Além dos casos criminais que envolvem o Departamento da Justiça, os bancos também fecharam acordos com a organização de Lawsky e com outras agências regulatórias federais. O Barclays fez um acordo com a Comissão de Operações de Futuros e Commodities, o Federal Reserve (banco central dos Estados Unidos), a Autoridade de Conduta Financeira britânica e o departamento de Lawsky, pagando um total de US$ 2,4 bilhões em multas.

O Citigroup pagou a segunda maior multa, cerca de US$ 1,2 bilhão, o que inclui uma multa antitruste de US$ 925 milhões, a maior já imposta por uma violação da Lei Sherman. O JPMorgan pagou cerca de US$ 900 milhões, e o Royal Bank of Scotland pagou cerca de US$ 660 milhões.

O UBS fechou acordo para pagar mais de US$ 500 milhões, em parte para cobrir crimes relacionados à Libor e o restante por manipulação do câmbio. O banco, o primeiro a cooperar com as autoridades no caso cambial, não sofreu acusações criminais por ele.

Mas o Departamento da Justiça cancelou o acordo extrajudicial anterior que evitou julgamento do banco pelo caso da Libor, afirmando que havia tomado essa decisão incomum pela reincidência do banco.
"A ficha criminal do UBS não pode ser ignorada", disse Leslie Caldwell, diretor da divisão criminal do Departamento da Justiça.

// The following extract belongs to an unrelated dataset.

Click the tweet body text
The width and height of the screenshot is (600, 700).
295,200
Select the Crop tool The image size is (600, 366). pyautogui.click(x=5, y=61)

As punições anunciadas na quarta-feira se somam aos US$ 4,25 bilhões que alguns desses bancos já haviam aceitado pagar em novembro, para encerrar casos de diversas autoridades regulatórias quanto à manipulação de transações de câmbio. E pode ser que haja mais punições por vir.

Lawsky disse que está estudando se o Barclays e outros bancos usaram plataformas estrangeiras para transações de câmbio a fim de trapacear seus clientes. O acordo anunciado quarta-feira não livra os bancos de punições futuras.

Lawsky declarou em comunicado que o primeiro lote de delitos era "uma descarada manobra de 'cara eu ganho, coroa você perde' criada para fraudar clientes".

Autan Goetman, diretor de fiscalização da Comissão de Operações de Futuros e Commodities, divulgou comunicado no qual afirmava que "há pouco de mais prejudicial à fé do público na integridade de nossos mercados do que uma cabala de bancos internacionais trabalhando juntos para manipular um indicador amplamente usado a fim de promover seus mesquinhos interesses".